Granted, even if the Fed bought its self-imposed maximum of HYG and the SPDR Bloomberg Barclays High Yield Bond ETF (ticker: JNK), that would still come out to just $5 billion. By contrast, its credit facilities have a combined firepower of as much as $750 billion. The Fed also isn’t supposed to buy when ETFs trade at prices that “materially exceed” their net asset value, and both HYG and JNK saw their biggest premiums in more than a decade on Monday.

Still, it’s hard to interpret the high-yield ETF inclusion as anything other than taking a flamethrower to the somewhat frozen high-yield market and propping up prices. Junk-bond spreads tightened the most since 1998 in percentage terms on Thursday, while HYG itself surged 6.6%, the biggest rally since 2008. On Monday, bankers rushed to take advantage of the sudden shift, bringing deals on behalf of Burlington Coat Factory, Cinemark, Ferrellgas, Sabre and TransDigm.

That’s not how healthy markets are supposed to work. Investor appetite for risky debt was already growing organically before the Fed’s artificial intervention, with investors pouring a record $7.1 billion into high-yield funds in the week through April 1 and then another $214 million in the following week. Companies still had to pay steep borrowing costs, sure, but they mostly got more favorable rates than what they initially offered. 

In retrospect, they were punished for thawing the junk-bond market themselves.

Consider the case of Nordstrom Inc., which has the lowest investment grades from Moody’s Investors Service and S&P Global Ratings. The department store chain sold $600 million of bonds on April 8, the day before the Fed’s move, to yield 8.75%. The securities traded this week at a 7.1% yield. 

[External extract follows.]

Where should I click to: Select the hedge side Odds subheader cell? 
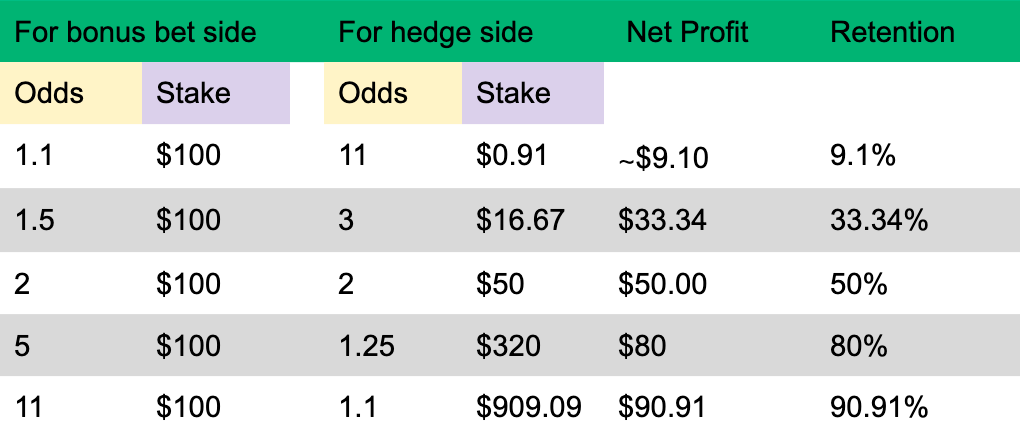pyautogui.click(x=373, y=93)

Carnival Corp. and Wynn Resorts Ltd., two companies ravaged by the coronavirus, also stomached unusually high costs. “This offering is both proactive and opportunistic,” a Wynn representative told Bloomberg News last week in an emailed statement. Perhaps not: Wynn’s debt priced at 7.75% and now yields 6.3%. Carnival’s securities, marketed at a 13% yield, are down to about 10%. That difference equates to tens of millions of dollars in higher interest expenses for those companies, not because of any fundamental economic shift, but just because investors have decided to “buy what the Fed is buying.”

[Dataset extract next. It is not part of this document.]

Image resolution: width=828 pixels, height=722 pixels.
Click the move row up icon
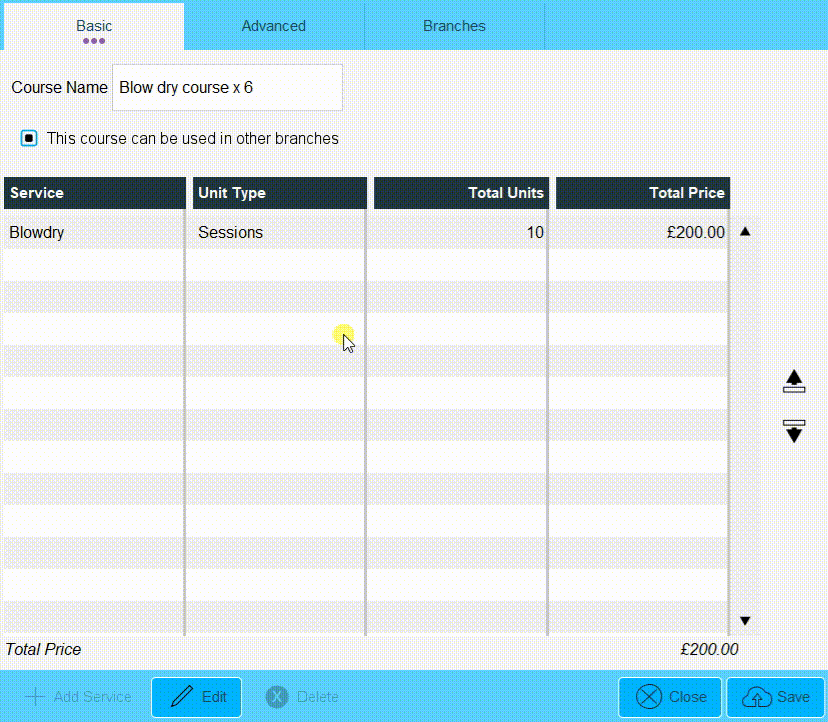[794, 381]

Fed Chair Jerome Powell said in a webcast Thursday that the central bank would put its emergency tools away once “private markets and institutions are once again able to perform their vital functions of channeling credit and supporting economic growth.” Aside from elevated risk premiums relative to recent history, it’s not entirely clear what gave him the impression that credit markets were broken enough to merit even stronger action. Carnival, Nordstrom and Wynn suggest private investors were already up to the task of discovering the right interest rate for at-risk companies. U.S. investment-grade issuance just clobbered its previous weekly record, with more than $110 billion worth of deals pricing in the week ended April 3. If that’s not the definition of channeling credit across Corporate America, what is?

The Fed deserves a lot of praise for its nimble reaction to this escalating economic crisis. It slashed short-term rates, ramped up repo operations and scrapped limits on its purchases of U.S. Treasuries. Every time the central bank extended beyond its post-2008 measures, it did so gradually and deliberately.

Including high-yield bond ETFs, on the other hand, was haphazard at best, and leading the Fed down a slippery slope at worst. Unfortunately for Powell, Clarida and other policy makers, it’s the missteps that garner the most attention.

This column does not necessarily reflect the opinion of Bloomberg LP and its owners.

Brian Chappatta is a Bloomberg Opinion columnist covering debt markets. He previously covered bonds for Bloomberg News. He is also a CFA charterholder.